EXERCISE OBJECTIVE:
Copy the result of filtering the entries below for lines that include the string "agent".

Saved entries:
※ ※ ※

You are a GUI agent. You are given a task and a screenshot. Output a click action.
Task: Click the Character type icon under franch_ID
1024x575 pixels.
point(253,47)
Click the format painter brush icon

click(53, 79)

※ ※ ※

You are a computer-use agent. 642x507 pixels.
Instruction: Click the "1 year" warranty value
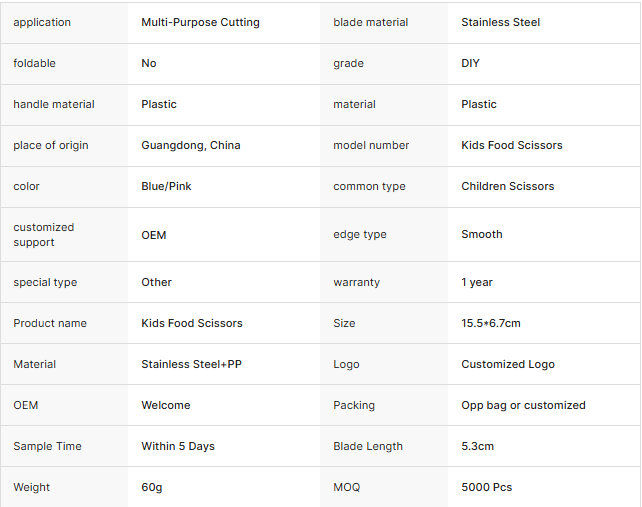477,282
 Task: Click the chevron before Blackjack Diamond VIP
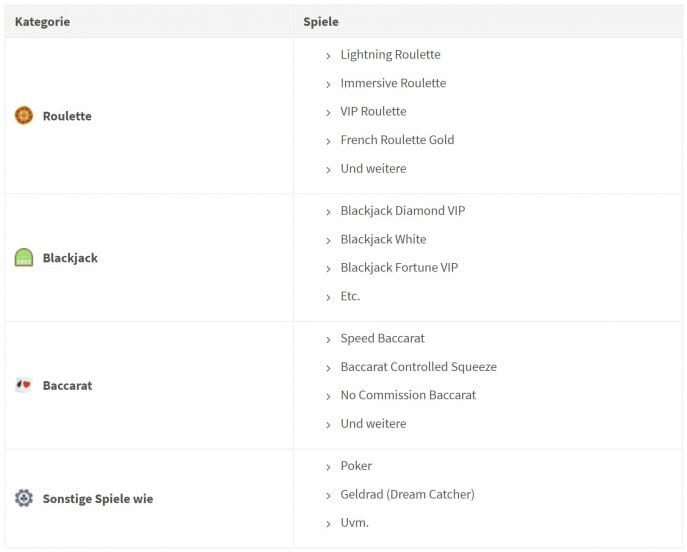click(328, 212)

※ ※ ※

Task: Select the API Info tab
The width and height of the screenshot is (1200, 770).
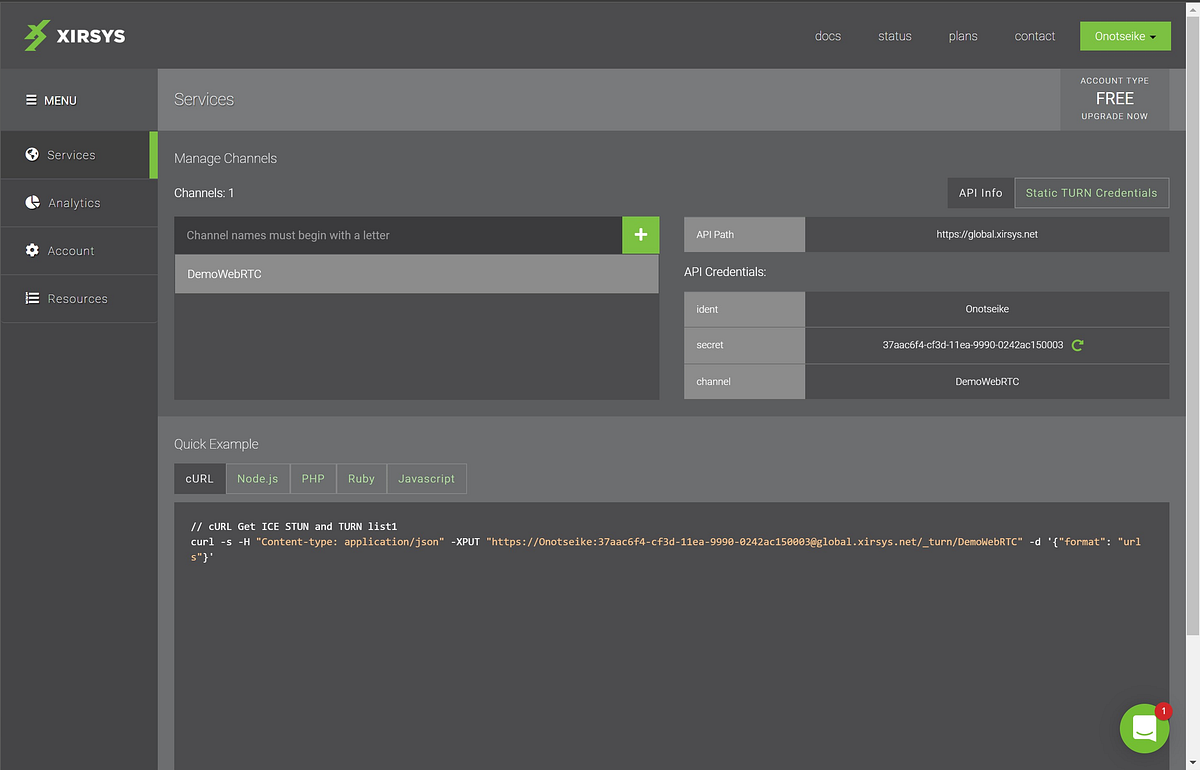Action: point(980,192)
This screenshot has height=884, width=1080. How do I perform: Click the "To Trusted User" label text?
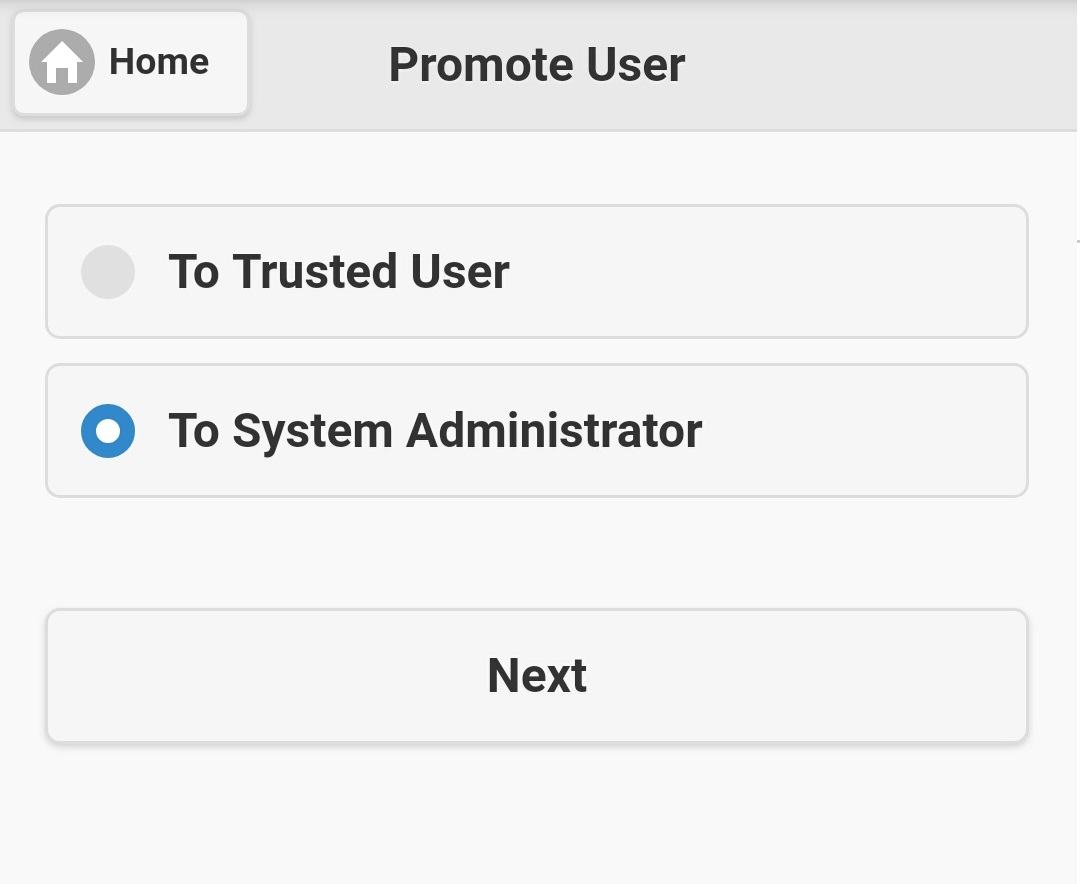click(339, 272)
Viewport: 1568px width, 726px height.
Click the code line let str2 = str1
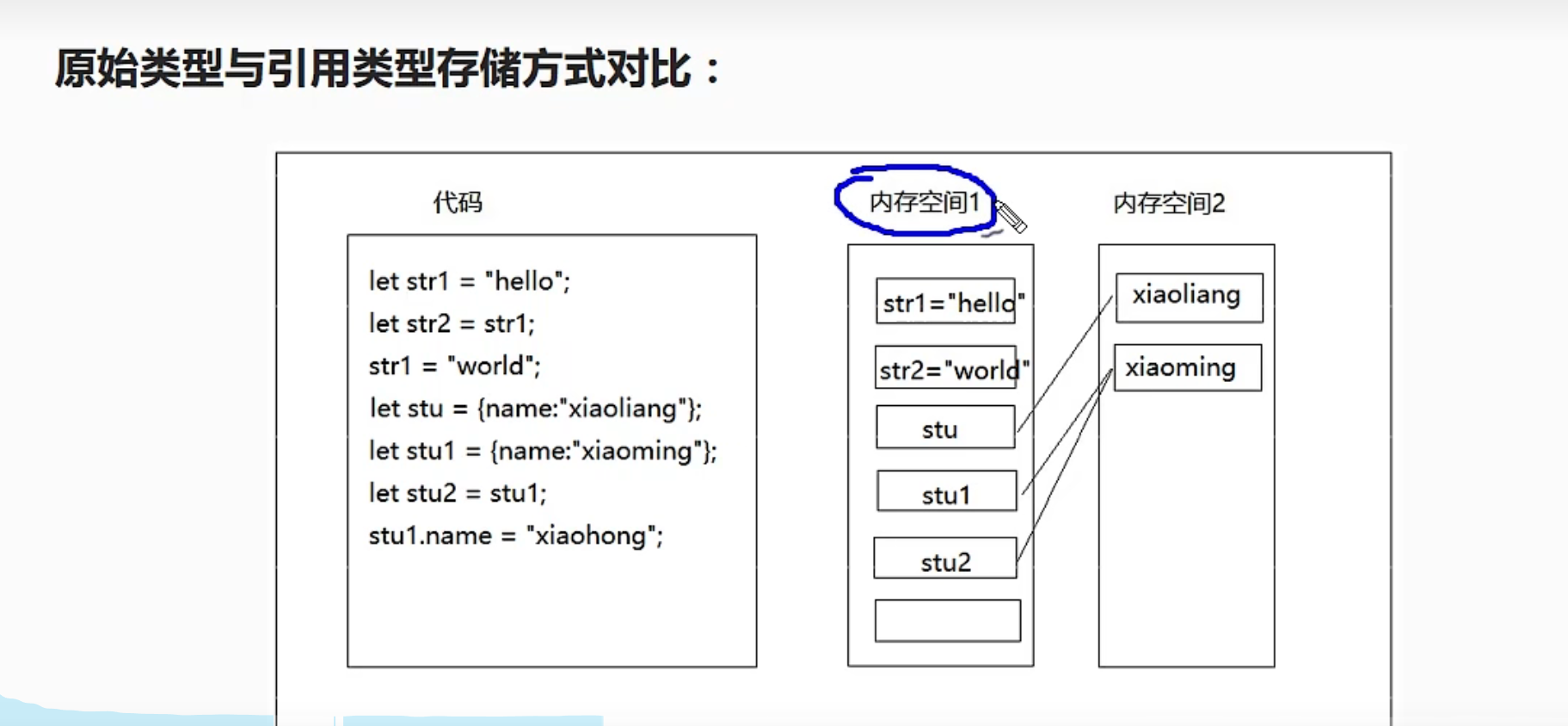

※ ※ ※

ANSWER SECTION:
You are a GUI agent. You are given a task and a screenshot. Output a click action.
You are a computer-use agent. 642x507 pixels.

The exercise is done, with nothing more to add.